Thursday, 27 May 2010

Waste and inefficiency

I can't say that I was ever entirely convinced about the Child Trust Fund which Labour introduced a few years ago. It seemed to me to be a well-intentioned idea, which hit some of the right issues, but there was never really enough money behind it to make a real difference. And it was always the case that those children whose parents were most likely to add to the fund were going to be the ones who least needed the potential boost at a later age.

The Welsh Government tried to partially address the problem by adding a top-up of its own, but it still didn't look to me like the sort of sum of money which was likely to be life-changing in the opportunity it created, particularly when compared with the imposition of huge fees for higher education when those children reached the age of 17/18.

That's not a case for scrapping it completely; but neither is it a case for retaining it unchanged.

No surprise therefore that I thought the reaction from Huw Lewis – who called it 'evil' and 'anti-child' - was a bit over the top. Amanwy's reaction was rather more measured – and it echoed a point which I've made a few times before. Politicians use words like 'efficiency savings' and 'cutting waste', because they sound like good things to do. After all, who'd want to argue in favour of waste or inefficiency?

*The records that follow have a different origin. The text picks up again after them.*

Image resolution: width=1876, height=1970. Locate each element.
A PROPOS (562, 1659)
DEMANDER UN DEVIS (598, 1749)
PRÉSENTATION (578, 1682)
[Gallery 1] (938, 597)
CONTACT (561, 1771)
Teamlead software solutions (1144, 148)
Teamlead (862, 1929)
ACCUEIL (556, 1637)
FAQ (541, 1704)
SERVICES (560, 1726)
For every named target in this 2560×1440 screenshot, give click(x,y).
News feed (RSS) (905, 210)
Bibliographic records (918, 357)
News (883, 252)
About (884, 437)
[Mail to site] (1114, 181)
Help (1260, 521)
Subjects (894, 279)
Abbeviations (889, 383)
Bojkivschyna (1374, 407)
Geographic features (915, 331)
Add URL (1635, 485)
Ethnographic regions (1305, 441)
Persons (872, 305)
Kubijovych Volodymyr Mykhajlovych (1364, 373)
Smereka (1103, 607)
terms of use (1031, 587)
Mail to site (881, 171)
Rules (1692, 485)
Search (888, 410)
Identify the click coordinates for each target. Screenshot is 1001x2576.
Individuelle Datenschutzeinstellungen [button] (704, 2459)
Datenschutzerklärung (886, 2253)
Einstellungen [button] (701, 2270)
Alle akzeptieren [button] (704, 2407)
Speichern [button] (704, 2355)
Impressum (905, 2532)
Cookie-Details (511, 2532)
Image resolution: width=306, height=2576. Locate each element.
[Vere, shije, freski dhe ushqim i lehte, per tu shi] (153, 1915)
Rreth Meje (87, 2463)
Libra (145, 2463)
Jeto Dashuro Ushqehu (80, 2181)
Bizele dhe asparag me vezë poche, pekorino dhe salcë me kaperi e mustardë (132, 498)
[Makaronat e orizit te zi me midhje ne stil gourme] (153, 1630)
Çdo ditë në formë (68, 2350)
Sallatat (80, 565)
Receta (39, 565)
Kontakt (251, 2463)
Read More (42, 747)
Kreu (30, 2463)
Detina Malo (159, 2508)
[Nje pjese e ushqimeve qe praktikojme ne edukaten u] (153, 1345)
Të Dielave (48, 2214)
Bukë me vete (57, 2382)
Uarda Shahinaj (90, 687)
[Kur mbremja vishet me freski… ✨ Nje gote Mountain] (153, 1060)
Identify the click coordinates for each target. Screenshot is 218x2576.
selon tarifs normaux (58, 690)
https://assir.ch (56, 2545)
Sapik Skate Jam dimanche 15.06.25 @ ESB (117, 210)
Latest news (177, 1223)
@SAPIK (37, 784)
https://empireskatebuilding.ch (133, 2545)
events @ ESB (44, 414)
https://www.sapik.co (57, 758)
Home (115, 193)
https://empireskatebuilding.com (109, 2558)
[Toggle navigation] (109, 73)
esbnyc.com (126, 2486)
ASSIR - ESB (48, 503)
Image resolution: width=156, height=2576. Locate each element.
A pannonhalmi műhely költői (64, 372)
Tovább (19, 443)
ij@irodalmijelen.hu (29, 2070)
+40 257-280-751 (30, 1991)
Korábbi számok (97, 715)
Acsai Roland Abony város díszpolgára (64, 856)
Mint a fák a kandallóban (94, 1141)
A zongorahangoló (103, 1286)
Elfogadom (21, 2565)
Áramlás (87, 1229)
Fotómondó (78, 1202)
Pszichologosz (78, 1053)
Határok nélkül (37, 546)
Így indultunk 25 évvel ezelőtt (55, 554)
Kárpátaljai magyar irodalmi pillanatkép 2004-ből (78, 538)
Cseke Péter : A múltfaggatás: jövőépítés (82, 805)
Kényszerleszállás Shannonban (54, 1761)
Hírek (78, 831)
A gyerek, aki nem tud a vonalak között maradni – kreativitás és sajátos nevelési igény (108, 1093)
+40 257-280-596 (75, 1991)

But without defining what they consider to be inefficient or wasteful, the words are little more than a euphemism for cutting things that they don't think should be publicly funded. Allowing politicians to get away with referring only generically to waste and inefficiency throughout the election campaign meant that, in practice, none of them was forced to tell us what they really meant. And for all the huffing and puffing by Labour now, the key difference between them and the Tories boils down to what they would have included in their practical definition of those two key words.